Your task —
Write out exactly the lines of the entries below from the one holding "Tillad alle (223, 1375)" to the one holding "Clever sidder tungt", inclusive, and leave out all other lines.

Items from a dataset:
==========

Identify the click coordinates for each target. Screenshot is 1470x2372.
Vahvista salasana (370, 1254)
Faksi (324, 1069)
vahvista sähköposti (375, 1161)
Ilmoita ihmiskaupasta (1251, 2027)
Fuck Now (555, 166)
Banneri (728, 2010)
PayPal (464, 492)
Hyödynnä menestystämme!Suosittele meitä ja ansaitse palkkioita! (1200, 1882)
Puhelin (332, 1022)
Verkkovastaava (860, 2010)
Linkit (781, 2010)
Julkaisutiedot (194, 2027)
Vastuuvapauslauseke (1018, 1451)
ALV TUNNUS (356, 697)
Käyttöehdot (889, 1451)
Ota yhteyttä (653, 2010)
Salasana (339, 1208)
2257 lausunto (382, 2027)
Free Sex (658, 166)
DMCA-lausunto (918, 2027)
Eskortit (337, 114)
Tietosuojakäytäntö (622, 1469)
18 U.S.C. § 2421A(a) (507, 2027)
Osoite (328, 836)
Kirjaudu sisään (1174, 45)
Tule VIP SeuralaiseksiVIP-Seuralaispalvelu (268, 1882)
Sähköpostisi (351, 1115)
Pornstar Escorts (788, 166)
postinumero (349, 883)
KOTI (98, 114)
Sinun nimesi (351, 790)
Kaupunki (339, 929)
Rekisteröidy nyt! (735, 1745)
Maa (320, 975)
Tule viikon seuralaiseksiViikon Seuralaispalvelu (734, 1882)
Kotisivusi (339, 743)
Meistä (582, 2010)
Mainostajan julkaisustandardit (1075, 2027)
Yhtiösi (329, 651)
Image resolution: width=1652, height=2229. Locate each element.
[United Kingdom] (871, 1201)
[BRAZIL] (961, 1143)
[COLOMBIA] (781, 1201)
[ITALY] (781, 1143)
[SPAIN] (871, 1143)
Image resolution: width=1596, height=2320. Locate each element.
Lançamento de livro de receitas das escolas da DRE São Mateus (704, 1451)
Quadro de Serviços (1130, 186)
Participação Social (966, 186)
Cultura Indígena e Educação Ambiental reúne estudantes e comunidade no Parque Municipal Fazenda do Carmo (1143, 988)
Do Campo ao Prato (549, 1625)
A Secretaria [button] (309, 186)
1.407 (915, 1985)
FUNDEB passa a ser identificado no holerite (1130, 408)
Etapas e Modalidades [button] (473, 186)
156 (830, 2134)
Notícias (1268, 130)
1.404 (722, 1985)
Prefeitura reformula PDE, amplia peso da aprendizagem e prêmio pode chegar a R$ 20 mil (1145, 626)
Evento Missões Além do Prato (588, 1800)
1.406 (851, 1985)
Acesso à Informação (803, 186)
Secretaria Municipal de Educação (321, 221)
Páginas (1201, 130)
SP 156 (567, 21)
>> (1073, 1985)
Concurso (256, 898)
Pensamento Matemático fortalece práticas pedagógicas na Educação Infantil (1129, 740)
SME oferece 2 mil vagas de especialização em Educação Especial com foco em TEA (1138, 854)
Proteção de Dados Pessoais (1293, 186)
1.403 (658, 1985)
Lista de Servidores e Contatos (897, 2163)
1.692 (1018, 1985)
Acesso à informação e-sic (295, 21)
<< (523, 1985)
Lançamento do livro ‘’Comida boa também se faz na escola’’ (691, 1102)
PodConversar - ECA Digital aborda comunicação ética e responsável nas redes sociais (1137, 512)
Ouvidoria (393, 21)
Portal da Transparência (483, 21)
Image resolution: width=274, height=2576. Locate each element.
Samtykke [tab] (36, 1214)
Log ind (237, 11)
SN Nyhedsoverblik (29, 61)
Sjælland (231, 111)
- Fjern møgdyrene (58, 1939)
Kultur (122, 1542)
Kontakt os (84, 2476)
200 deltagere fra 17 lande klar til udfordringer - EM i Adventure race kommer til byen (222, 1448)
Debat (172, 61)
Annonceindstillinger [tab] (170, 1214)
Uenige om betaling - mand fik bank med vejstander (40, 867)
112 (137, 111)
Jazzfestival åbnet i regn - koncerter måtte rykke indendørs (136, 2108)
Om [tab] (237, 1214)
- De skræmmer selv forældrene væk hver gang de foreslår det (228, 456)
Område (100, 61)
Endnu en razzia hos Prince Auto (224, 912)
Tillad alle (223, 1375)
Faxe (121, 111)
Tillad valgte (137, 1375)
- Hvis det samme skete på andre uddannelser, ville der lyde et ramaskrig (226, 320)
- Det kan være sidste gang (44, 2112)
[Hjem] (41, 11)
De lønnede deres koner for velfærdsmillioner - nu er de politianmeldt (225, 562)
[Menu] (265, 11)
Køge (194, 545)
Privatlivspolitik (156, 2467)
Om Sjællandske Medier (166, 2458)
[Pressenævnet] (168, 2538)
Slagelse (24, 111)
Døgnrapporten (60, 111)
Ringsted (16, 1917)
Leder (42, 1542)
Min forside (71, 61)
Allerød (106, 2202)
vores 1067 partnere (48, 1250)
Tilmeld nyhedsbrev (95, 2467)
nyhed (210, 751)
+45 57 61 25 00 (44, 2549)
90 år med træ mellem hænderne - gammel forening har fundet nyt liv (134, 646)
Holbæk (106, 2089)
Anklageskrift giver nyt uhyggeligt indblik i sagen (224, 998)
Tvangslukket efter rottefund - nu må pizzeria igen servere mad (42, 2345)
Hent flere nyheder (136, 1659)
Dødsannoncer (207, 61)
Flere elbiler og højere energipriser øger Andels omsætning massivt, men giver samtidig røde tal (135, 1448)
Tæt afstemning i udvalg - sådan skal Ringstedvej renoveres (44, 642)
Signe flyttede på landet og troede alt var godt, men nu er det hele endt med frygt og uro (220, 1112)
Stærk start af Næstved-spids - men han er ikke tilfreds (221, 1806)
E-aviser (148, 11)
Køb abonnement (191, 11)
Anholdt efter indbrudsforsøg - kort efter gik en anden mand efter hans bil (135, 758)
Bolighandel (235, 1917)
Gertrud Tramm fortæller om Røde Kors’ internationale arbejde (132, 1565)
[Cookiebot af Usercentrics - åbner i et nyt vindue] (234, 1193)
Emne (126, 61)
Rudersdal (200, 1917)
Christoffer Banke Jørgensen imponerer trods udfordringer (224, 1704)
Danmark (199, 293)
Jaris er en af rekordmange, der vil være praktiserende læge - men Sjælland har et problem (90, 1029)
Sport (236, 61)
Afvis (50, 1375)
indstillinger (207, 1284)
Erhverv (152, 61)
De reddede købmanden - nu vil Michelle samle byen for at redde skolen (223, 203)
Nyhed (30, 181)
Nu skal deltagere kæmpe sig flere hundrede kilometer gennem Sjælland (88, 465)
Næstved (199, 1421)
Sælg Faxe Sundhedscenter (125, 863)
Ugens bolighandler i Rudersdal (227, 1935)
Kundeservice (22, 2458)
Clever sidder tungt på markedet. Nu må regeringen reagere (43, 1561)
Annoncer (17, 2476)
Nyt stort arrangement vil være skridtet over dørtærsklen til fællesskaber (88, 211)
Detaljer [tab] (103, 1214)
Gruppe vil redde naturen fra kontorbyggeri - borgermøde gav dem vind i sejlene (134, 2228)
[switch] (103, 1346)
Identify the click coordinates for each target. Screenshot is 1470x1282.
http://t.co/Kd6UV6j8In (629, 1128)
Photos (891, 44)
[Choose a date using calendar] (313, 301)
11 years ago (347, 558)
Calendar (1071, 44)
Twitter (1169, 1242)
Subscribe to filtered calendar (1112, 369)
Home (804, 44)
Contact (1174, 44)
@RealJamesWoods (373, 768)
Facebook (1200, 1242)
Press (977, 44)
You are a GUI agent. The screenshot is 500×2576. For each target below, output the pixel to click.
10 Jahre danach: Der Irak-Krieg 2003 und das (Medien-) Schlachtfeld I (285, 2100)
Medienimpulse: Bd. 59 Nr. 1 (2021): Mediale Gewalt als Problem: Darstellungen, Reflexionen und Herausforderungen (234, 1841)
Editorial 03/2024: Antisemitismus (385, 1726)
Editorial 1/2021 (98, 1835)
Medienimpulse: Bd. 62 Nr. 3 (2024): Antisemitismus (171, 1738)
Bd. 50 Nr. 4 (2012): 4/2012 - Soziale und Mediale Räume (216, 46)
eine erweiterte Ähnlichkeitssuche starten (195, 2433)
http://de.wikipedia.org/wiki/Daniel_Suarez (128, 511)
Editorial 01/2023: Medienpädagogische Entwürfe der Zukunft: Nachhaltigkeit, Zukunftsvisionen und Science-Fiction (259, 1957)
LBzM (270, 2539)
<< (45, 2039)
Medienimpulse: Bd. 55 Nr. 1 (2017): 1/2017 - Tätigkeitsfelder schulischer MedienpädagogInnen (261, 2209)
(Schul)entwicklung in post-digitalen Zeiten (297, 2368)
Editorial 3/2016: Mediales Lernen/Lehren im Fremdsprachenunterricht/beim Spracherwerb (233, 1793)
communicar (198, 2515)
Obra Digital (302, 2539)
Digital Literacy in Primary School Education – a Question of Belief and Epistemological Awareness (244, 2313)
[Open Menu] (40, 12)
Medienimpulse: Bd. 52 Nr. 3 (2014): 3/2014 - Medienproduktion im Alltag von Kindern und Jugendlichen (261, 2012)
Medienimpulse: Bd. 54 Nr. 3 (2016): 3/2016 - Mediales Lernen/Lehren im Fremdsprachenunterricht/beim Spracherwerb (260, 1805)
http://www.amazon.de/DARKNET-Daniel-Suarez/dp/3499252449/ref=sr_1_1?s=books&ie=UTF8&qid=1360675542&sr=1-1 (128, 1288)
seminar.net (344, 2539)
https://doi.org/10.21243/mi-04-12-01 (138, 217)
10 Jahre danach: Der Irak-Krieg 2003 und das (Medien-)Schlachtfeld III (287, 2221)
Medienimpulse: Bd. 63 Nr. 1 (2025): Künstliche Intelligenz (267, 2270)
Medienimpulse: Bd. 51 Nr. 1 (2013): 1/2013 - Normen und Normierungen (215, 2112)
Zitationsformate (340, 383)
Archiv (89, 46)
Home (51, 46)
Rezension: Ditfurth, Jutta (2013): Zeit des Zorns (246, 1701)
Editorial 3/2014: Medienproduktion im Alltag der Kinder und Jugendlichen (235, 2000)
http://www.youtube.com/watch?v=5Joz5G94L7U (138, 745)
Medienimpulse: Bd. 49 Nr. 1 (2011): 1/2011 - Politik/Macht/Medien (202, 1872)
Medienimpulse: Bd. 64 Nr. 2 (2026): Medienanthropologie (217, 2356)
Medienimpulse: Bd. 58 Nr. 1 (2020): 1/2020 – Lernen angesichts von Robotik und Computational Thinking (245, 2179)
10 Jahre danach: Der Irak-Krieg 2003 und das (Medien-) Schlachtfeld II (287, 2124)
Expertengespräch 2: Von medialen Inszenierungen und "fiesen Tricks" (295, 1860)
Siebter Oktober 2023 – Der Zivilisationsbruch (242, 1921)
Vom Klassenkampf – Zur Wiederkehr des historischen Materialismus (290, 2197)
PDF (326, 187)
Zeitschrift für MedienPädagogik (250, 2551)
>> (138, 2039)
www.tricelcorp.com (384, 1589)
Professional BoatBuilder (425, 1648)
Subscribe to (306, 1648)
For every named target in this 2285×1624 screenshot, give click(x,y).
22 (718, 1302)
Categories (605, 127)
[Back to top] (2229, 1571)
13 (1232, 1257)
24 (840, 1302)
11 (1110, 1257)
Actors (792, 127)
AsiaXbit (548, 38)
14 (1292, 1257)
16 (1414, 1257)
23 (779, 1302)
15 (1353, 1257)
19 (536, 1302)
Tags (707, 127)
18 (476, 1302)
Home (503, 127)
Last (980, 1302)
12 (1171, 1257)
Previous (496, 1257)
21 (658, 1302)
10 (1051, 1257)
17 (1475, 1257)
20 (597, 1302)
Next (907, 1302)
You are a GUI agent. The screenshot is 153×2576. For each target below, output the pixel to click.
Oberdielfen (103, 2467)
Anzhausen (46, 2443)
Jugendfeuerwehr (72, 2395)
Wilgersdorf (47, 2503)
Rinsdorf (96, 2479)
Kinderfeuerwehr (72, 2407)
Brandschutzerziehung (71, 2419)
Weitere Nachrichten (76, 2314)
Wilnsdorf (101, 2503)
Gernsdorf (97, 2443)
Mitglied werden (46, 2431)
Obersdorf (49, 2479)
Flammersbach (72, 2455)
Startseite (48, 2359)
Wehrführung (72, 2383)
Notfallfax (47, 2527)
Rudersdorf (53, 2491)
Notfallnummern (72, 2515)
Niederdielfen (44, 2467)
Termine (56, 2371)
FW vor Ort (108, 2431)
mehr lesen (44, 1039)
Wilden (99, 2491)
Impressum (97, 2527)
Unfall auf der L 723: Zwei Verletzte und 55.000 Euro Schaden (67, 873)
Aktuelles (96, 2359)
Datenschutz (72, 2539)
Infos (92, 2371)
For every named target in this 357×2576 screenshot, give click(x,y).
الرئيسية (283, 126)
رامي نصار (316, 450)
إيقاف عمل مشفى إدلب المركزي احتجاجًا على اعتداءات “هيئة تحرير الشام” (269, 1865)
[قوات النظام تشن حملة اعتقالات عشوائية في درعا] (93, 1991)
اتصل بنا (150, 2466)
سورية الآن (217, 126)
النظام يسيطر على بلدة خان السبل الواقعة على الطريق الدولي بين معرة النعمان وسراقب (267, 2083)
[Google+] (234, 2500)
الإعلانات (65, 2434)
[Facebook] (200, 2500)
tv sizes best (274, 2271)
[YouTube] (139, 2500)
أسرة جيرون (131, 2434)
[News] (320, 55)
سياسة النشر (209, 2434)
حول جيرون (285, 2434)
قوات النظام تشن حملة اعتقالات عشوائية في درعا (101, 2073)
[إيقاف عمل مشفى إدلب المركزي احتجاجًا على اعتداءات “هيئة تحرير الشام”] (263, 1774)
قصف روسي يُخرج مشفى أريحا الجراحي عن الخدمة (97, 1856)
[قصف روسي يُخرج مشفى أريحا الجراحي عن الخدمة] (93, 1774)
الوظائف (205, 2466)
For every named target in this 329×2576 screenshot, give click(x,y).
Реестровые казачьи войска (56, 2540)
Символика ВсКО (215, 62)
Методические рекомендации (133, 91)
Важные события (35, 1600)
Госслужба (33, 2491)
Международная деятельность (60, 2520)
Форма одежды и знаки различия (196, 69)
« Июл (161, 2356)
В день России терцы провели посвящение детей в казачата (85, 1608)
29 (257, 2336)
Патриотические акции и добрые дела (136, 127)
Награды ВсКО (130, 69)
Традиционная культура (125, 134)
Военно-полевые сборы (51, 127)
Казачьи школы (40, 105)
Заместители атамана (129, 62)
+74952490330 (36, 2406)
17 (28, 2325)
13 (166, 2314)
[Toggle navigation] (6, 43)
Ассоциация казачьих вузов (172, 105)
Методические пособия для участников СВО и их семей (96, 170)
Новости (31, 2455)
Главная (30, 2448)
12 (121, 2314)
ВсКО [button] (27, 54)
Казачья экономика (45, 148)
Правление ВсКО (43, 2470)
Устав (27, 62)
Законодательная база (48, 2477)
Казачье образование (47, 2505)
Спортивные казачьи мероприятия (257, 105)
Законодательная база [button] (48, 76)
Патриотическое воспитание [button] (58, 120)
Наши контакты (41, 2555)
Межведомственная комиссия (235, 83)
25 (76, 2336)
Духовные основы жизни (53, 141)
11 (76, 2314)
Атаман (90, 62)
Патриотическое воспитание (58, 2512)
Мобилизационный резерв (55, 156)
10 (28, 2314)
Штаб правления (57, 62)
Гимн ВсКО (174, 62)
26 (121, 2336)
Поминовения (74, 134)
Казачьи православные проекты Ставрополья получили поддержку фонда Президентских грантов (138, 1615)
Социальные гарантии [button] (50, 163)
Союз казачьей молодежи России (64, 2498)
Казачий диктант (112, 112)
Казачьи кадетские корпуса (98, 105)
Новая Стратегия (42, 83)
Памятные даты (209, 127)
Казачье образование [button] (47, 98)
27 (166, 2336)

==========

Exercise answer —
Tillad alle (223, 1375)
Faxe (121, 111)
Tillad valgte (137, 1375)
- Hvis det samme skete på andre uddannelser, ville der lyde et ramaskrig (226, 320)
- Det kan være sidste gang (44, 2112)
[Hjem] (41, 11)
De lønnede deres koner for velfærdsmillioner - nu er de politianmeldt (225, 562)
[Menu] (265, 11)
Køge (194, 545)
Privatlivspolitik (156, 2467)
Om Sjællandske Medier (166, 2458)
[Pressenævnet] (168, 2538)
Slagelse (24, 111)
Døgnrapporten (60, 111)
Ringsted (16, 1917)
Leder (42, 1542)
Min forside (71, 61)
Allerød (106, 2202)
vores 1067 partnere (48, 1250)
Tilmeld nyhedsbrev (95, 2467)
nyhed (210, 751)
+45 57 61 25 00 (44, 2549)
90 år med træ mellem hænderne - gammel forening har fundet nyt liv (134, 646)
Holbæk (106, 2089)
Anklageskrift giver nyt uhyggeligt indblik i sagen (224, 998)
Tvangslukket efter rottefund - nu må pizzeria igen servere mad (42, 2345)
Hent flere nyheder (136, 1659)
Dødsannoncer (207, 61)
Flere elbiler og højere energipriser øger Andels omsætning massivt, men giver samtidig røde tal (135, 1448)
Tæt afstemning i udvalg - sådan skal Ringstedvej renoveres (44, 642)
Signe flyttede på landet og troede alt var godt, men nu er det hele endt med frygt og uro (220, 1112)
Stærk start af Næstved-spids - men han er ikke tilfreds (221, 1806)
E-aviser (148, 11)
Køb abonnement (191, 11)
Anholdt efter indbrudsforsøg - kort efter gik en anden mand efter hans bil (135, 758)
Bolighandel (235, 1917)
Gertrud Tramm fortæller om Røde Kors’ internationale arbejde (132, 1565)
[Cookiebot af Usercentrics - åbner i et nyt vindue] (234, 1193)
Emne (126, 61)
Rudersdal (200, 1917)
Christoffer Banke Jørgensen imponerer trods udfordringer (224, 1704)
Danmark (199, 293)
Jaris er en af rekordmange, der vil være praktiserende læge - men Sjælland har et problem (90, 1029)
Sport (236, 61)
Afvis (50, 1375)
indstillinger (207, 1284)
Erhverv (152, 61)
De reddede købmanden - nu vil Michelle samle byen for at redde skolen (223, 203)
Nyhed (30, 181)
Nu skal deltagere kæmpe sig flere hundrede kilometer gennem Sjælland (88, 465)
Næstved (199, 1421)
Sælg Faxe Sundhedscenter (125, 863)
Ugens bolighandler i Rudersdal (227, 1935)
Kundeservice (22, 2458)
Clever sidder tungt på markedet. Nu må regeringen reagere (43, 1561)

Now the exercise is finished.